_EXERCISE BRIEF_
Starting from the line in which "Главная (23, 14)" appears, output every line down to the last line of the data below, exactly and without anything more.

╔══

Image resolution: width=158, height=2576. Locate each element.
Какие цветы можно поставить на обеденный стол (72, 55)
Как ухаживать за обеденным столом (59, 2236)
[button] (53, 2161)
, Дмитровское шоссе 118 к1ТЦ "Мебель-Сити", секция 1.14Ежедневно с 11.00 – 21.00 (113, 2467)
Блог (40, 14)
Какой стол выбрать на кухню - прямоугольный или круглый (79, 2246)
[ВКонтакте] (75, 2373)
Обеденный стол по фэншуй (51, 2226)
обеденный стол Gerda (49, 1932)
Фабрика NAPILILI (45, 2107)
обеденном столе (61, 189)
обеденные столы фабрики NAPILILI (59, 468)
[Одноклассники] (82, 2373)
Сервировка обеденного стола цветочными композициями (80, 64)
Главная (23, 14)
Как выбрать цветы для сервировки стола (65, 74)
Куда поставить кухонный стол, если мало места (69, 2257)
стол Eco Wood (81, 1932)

╚══

_TASK OUTPUT_
Главная (23, 14)
Как выбрать цветы для сервировки стола (65, 74)
Куда поставить кухонный стол, если мало места (69, 2257)
стол Eco Wood (81, 1932)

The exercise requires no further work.